Satgas Covid-19 Temukan Super Spreader Klaster Pengajian di Cianjur

Antara, · Sabtu 01 Mei 2021 22:25 WIB
https: img.okezone.com content 2021 05 01 525 2404075 satgas-covid-19-temukan-super-spreader-klaster-pengajian-di-cianjur-LyR6BR86aR.jpg Ilustrasi (Foto: Okezone)

JAWA BARAT - Satgas Covid-19 Kabupaten Cianjur, Jawa Barat, menemukan klaster baru dari kelompok pengajian di Desa Sukajadi, yakni sebanyak 54 warga terkonfirmasi positif Covid-19 setelah dilakukan tes cepat antigen, yang sebagian besar dari mereka diketahui rutin mengikuti pengajian.

Juru Bicara Pusat Informasi dan Koordinasi Covid-19 Cianjur Yusman Faisal mengatakan, penemuan klaster pengajian tersebut berawal ketika seorang warga mengeluhkan kehilangan penciuman dan gejala yang mengarah ke corona, sehingga memeriksakan diri ke puskesmas setempat.

"Setelah dilakukan tes cepat antigen, warga tersebut dinyatakan positif Covid-19 dan segera dilakukan penelusuran karena informasi dari yang bersangkutan masih bayak anggota pengajian yang mengeluhkan hal yang sama," katanya, Sabtu (1/5/2021).

Tim Gugus Tugas Kecamatan Cibinong langsung melakukan penelusuran dan menemukan 49 orang warga di satu kampung di Desa Sukajadi, positif Covid-19 setelah dilakukan tes cepat antigen serta lima orang lainnya di kampung sebelahnya yang diketahui rutin mengikuti pengajian.

Baca juga: Pemda Harus Sosialisasikan Kebijakan Terkait Mudik Agar Masyarakat Paham

Total warga yang terpapar sebanyak 54 orang.
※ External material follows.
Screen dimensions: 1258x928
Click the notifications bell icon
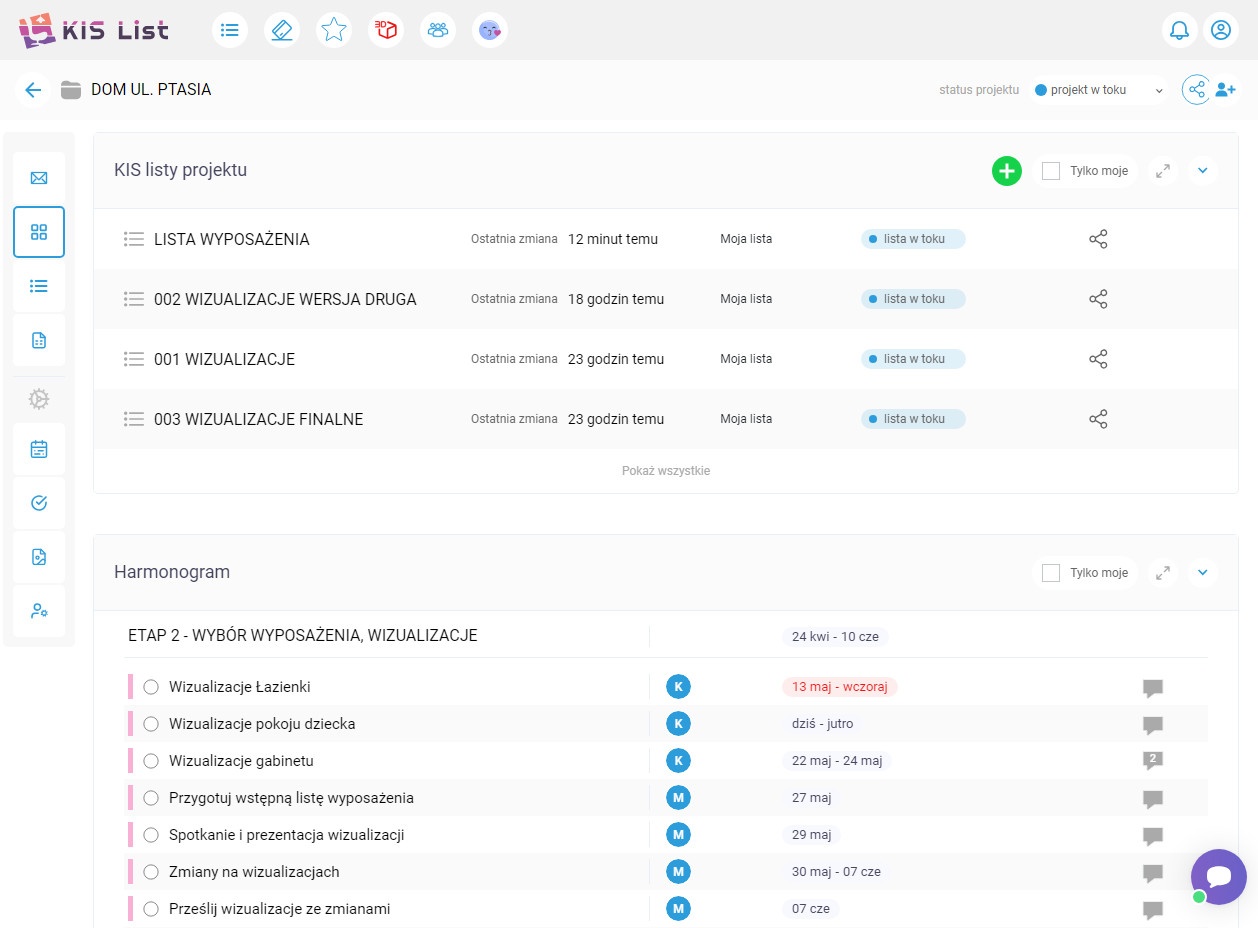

Artinya penyebaran ini menjadi Super Spreader karena memapar banyak orang. Sehingga langsung dilakukan isolasi mandiri di bawah pengawasan gugus tugas dan Satgas Covid-19 Cianjur.
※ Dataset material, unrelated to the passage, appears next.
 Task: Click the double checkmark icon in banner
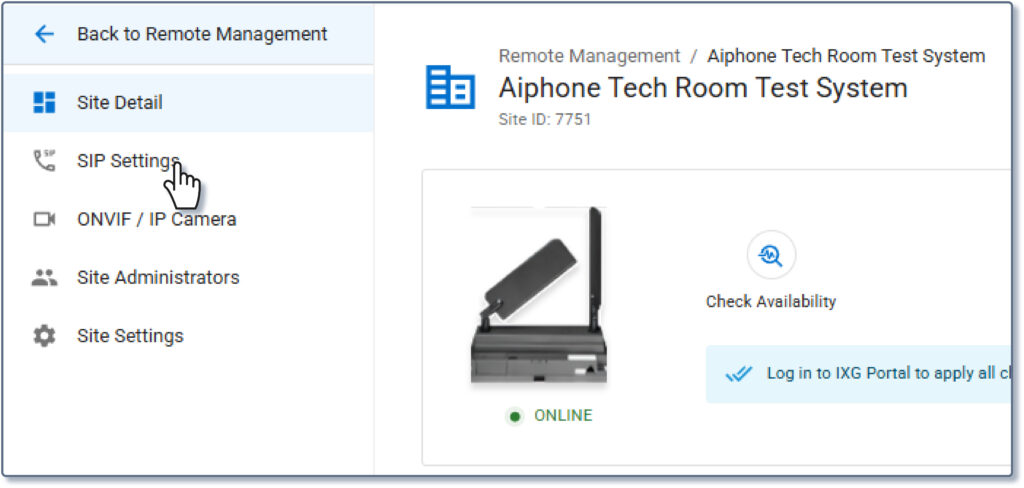coord(739,374)
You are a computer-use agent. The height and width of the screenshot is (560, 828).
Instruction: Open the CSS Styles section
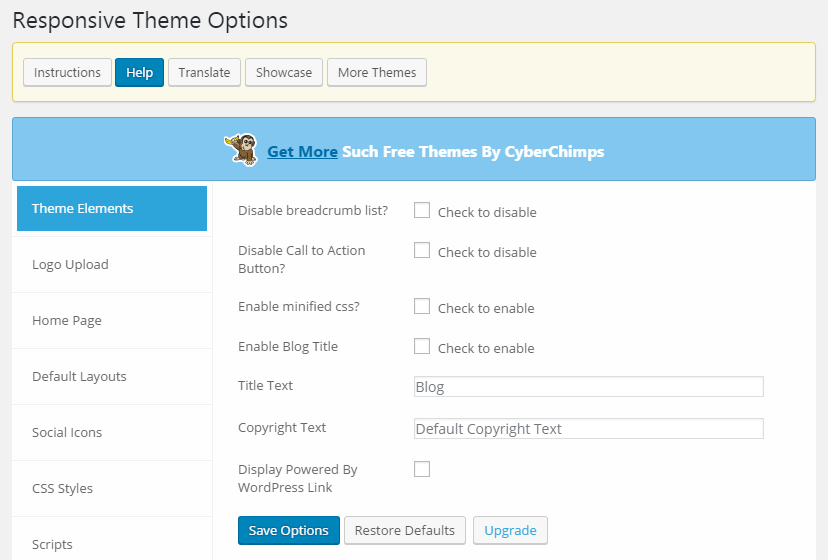(112, 489)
Sementara itu, penelusuran masih tetap dilakukan dari mana awalnya pasien yang sebagian besar ibu rumah itu tertular pertama kali.

Baca juga: Kasus Pemalsuan Alat Tes Antigen, Satgas Covid-19: Ingat Sekarang Kita Sedang Krisis!
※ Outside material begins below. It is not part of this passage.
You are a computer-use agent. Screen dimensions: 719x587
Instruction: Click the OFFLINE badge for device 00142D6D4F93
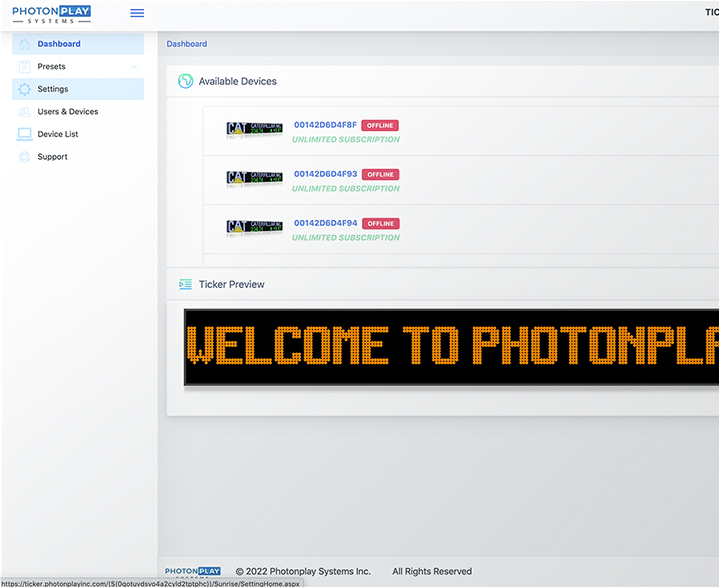380,174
"Ini merupakan kelompok pengajian rutin ibu-ibu yang kerap digelar di desa tersebut. Kami masih menelusuri dan mendalami siapa yang pertama kali terpapar, nanti akan ditemukan dari riwayat perjalanan dan lain-lain," kata Yusman.

Pihaknya menduga penularan terjadi saat libur panjang dan saat warga menjalankan tradisi papajar atau tradisi jalan-jalan dan makan di tempat wisata sebelum masuknya bulan puasa, namun hal tersebut akan ditelusuri, sehingga antisipasi terus dilakukan.

"Kami akan terus pantau kondisi kesehatan warga yang saat ini masih menjalani isolasi mandiri di rumahnya masing-masing di bawah pengawasan gugus tugas kecamatan dan tenaga kesehatan setempat," katanya.